The Chief Executive Officer (CEO) of Pfizer, one of the world’s largest pharmaceutical companies, will be required to appear in person to testify in the first product liability lawsuit over Chantix, which is now expected to go to trial early next year.
Pfizer faces an estimated 2,500 Chantix lawsuits filed on behalf of users who committed suicide or suffered severe injuries that were allegedly caused by the psychological side effects of the stop-smoking drug.
Three top executives at Pfizer, including CEO Ian Read, are being ordered to appear in court for the trial of the first case, despite on-going efforts by the company to avoid requiring live testimony.
Last month, Pfizer reached a confidential settlement agreement in a Chantix case that was originally scheduled for trial to begin on October 22, involving a lawsuit brought by the family of a man who committed suicide while taking the prescription medication to help him quit smoking. Prior to agreeing to resolve the case, Pfizer was unsuccessful in attempts to have the trial postponed or avoid in-person testimony from the executives.
The next case is now scheduled for trial to begin in January 2013, involving a lawsuit brought by Billy Bedsole, who alleges that side effects of Chantix caused him to to suffer suicidal thoughts and other unusual behavior, which ultimately caused him to be institutionalized for psychological treatment.
Lawsuits Allege Pfizer Withheld Information on Chantix Risks
Chantix (varenicline) was approved in the United States in 2006, as a prescription medication to help people quit smoking. The drug works by reducing the positive feelings that come from cigarettes, blocking the receptors in the brain commonly stimulated by nicotine.
Within months after the medication was introduced, reports began to surface about individuals committing suicide or engaging in other unusual behavior on Chantix, which was allegedly caused by the neuropsychological effects of the medication on the brain.
In July 2009, the FDA added a “black box” label warning to the smoking cessation drug about the risks of psychological side effects, but plaintiffs allege the drug maker should have provided this information much earlier.
All Chantix injury lawsuits filed in U.S. District Courts throughout the United States are consolidated for pretrial proceedings before Judge Inge Johnson in the Northern District of Alabama. The Bedsole case is one of a series of lawsuits scheduled for early trial dates, known as “bellwether” trials, because they are designed to allow the parties to gauge how juries are likely to respond to certain evidence and testimony that will be offered throughout the litigation.
According to the complaint (PDF) filed by Bedsole, he began using Chantix in July 2007, and subsequently began experiencing thoughts of suicide, memory loss, depression, erratic behavior, mood swings, anxiety and other psychological problems that caused him to be hospitalized and suffer damages.

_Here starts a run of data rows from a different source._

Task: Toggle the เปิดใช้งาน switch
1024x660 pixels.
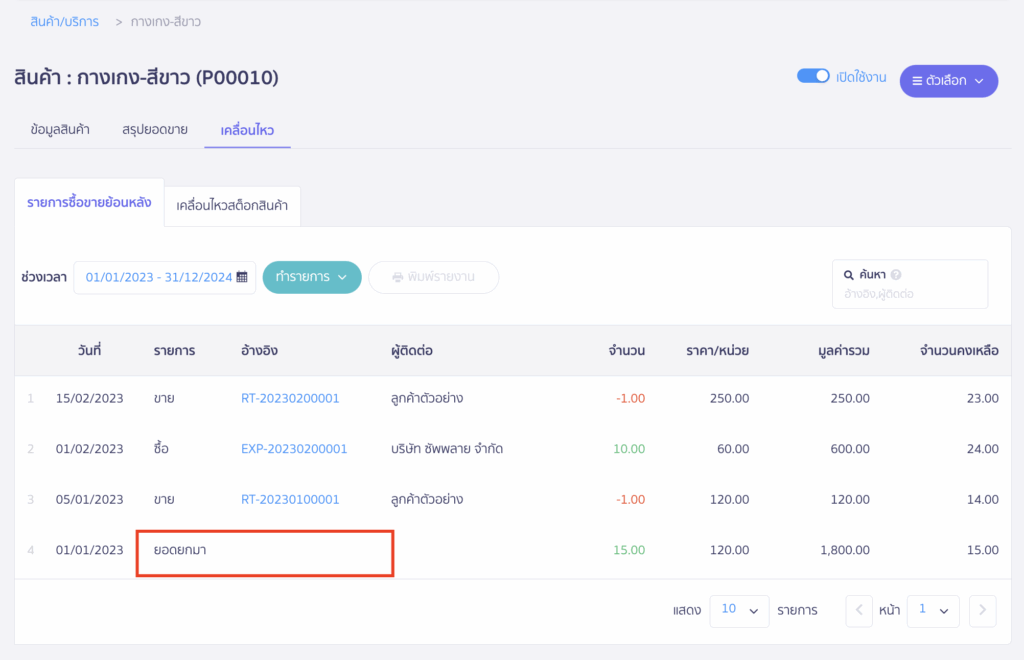Action: [813, 76]

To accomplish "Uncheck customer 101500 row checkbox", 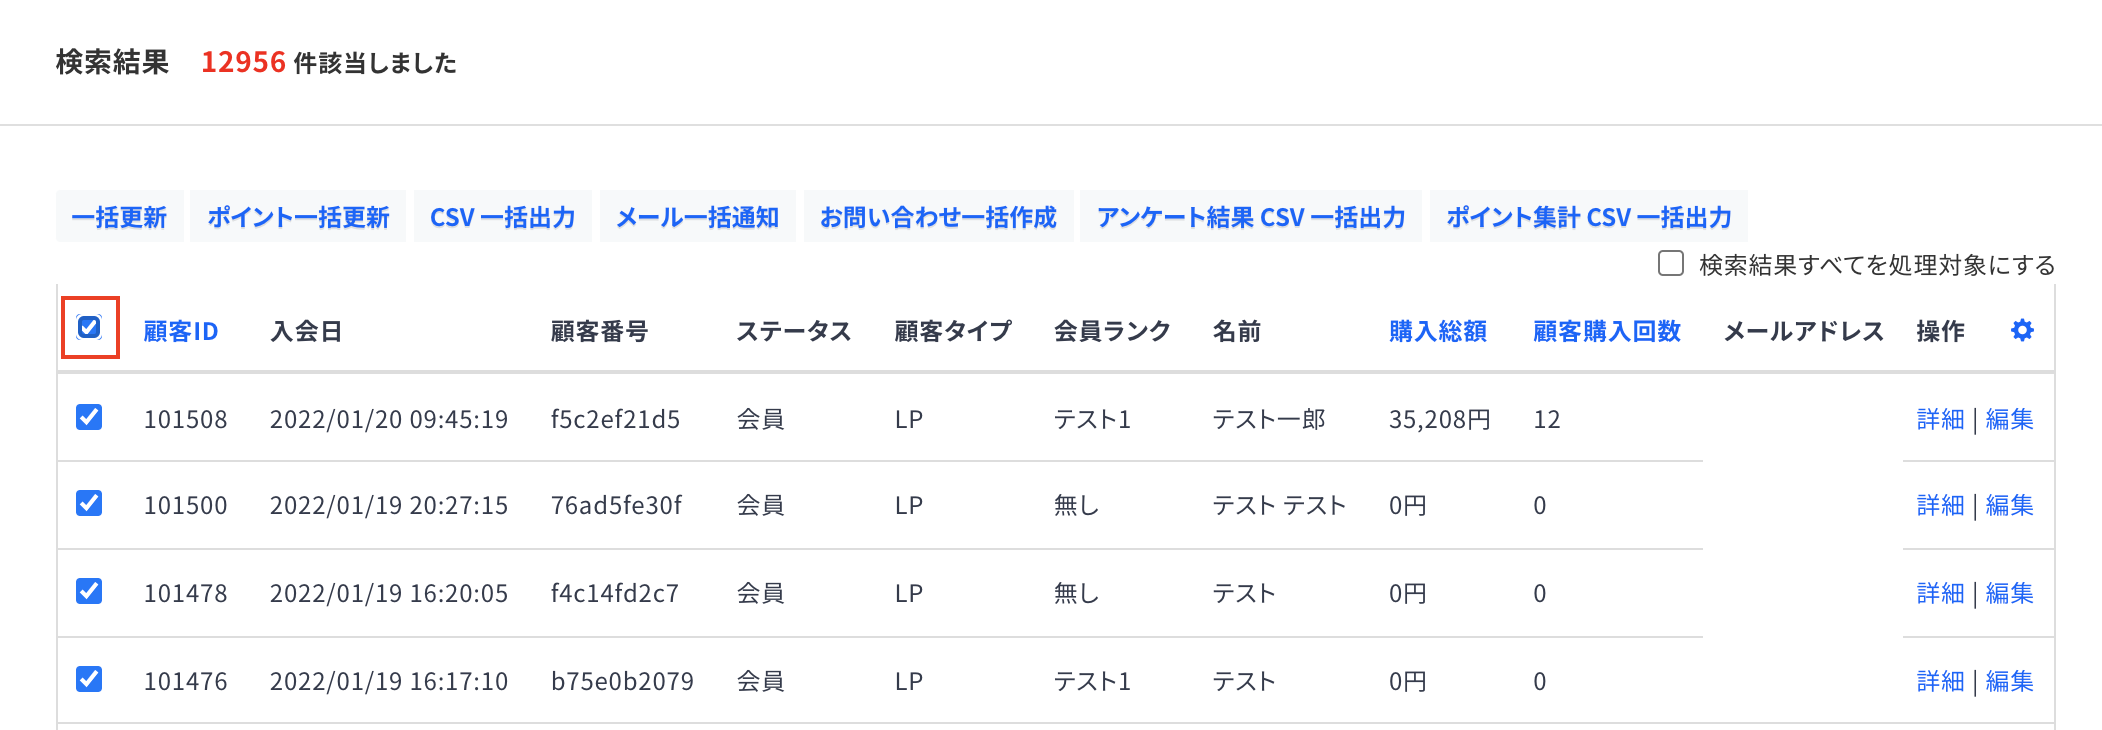I will (89, 503).
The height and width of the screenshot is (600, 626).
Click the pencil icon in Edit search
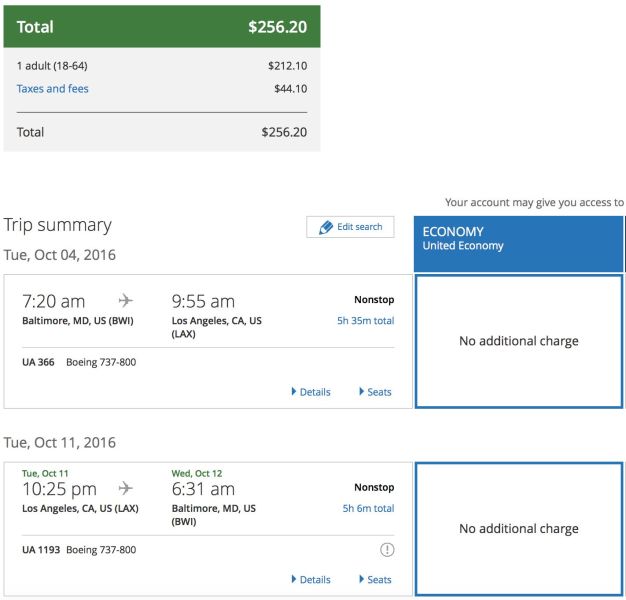coord(325,227)
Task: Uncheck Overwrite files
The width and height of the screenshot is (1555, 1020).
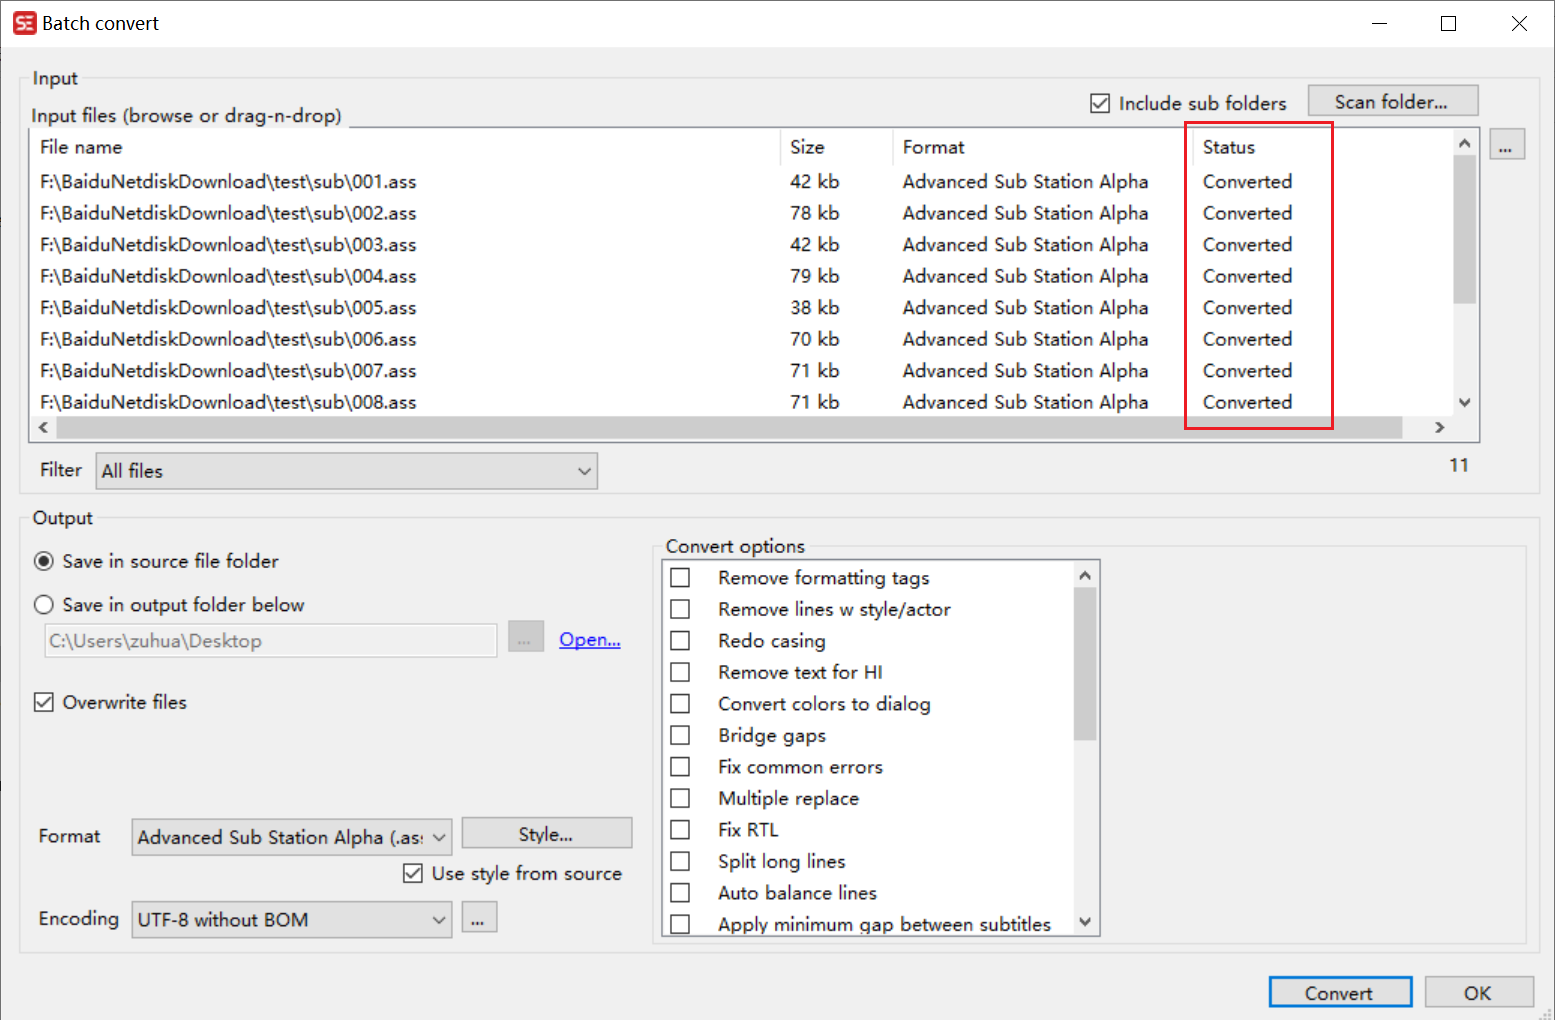Action: [x=44, y=702]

Bedsole alleges that Pfizer knew about the potential risk of psychological problems from Chantix, but failed to adequately warn doctors and patients in hopes of building the medication into a blockbuster. According to the complaint filed against the company, Pfizer has exhibited a pattern of delaying the release of unfavorable data since at least 2004, when the first case of Chantix suicide reportedly occurred during a clinical trial.
The lawsuit charges the company with negligence, breach of warranty, fraud, willful, wanton, and malicious conduct and others, seeking both compensatory and punitive damages against the company.
Plaintiffs have maintained that Read and the other employees are crucial witnesses in the “Chantix story” and that any inconvenience caused by requiring in-person testimony is outweighed by the benefits that will be provided for the jury, in properly evaluating the weight of the evidence. Plaintiffs indicate that the executives have been actively involved with the development and marketing of Chantix.